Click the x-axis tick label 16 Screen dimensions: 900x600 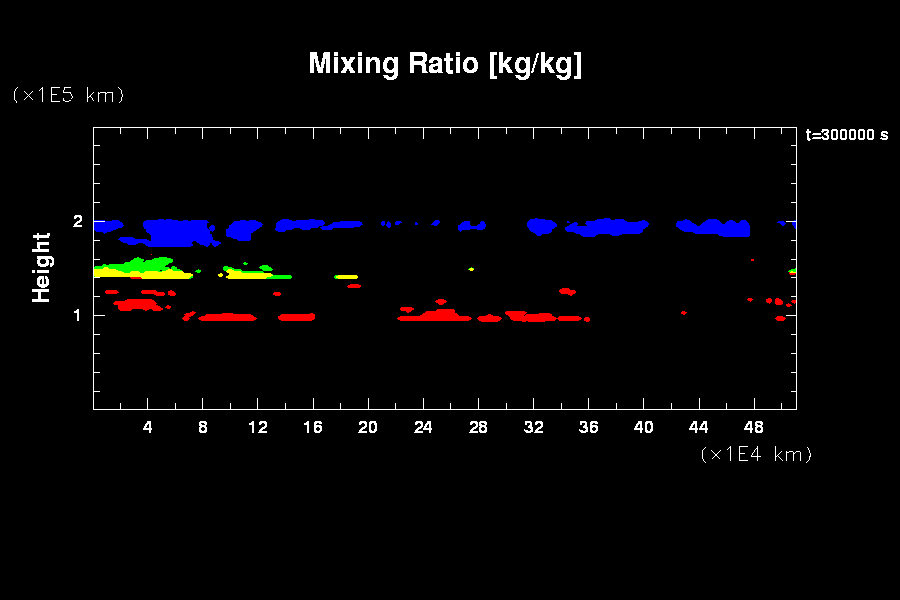click(313, 427)
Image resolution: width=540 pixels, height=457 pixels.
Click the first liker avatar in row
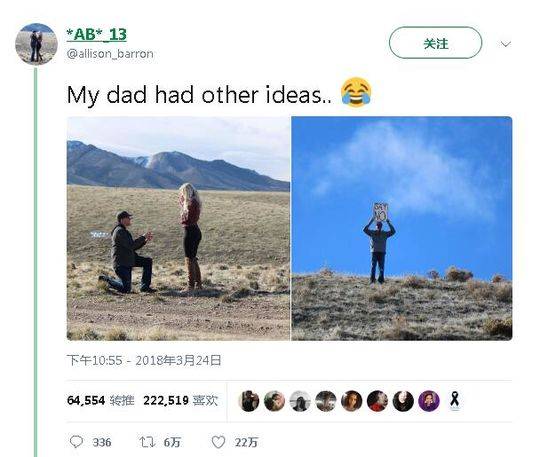pyautogui.click(x=249, y=401)
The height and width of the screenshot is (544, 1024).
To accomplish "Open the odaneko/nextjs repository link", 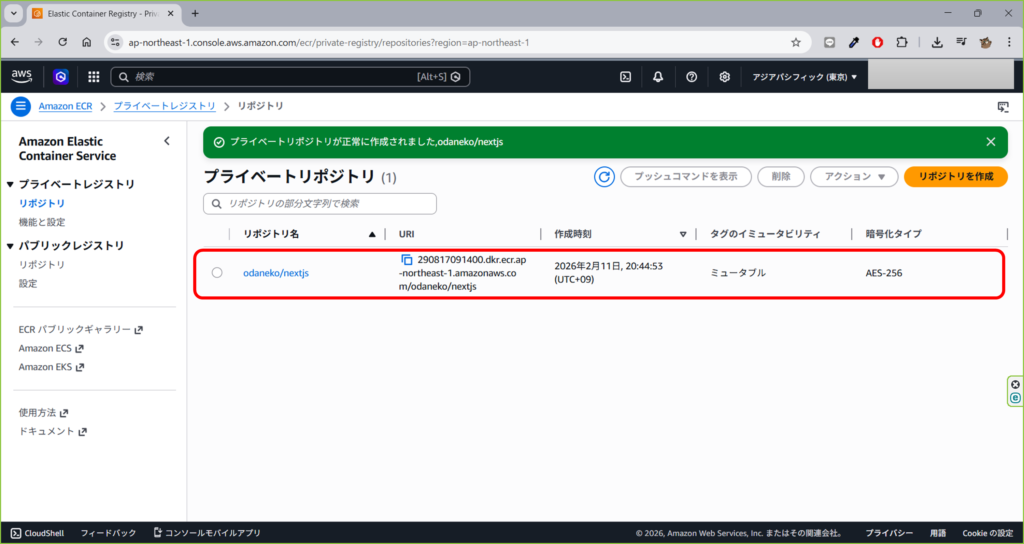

------------

# WHAT IS REQUIRED
Reproduce exactly, and only, the lines from the one containing "Image resolution: width=540" through the last line of the records above, both included, leaving out any pictures.

# TASK SOLUTION
Image resolution: width=540 pixels, height=457 pixels.
Click the first liker avatar in row
pyautogui.click(x=249, y=401)
The height and width of the screenshot is (544, 1024).
To accomplish "Open the odaneko/nextjs repository link", 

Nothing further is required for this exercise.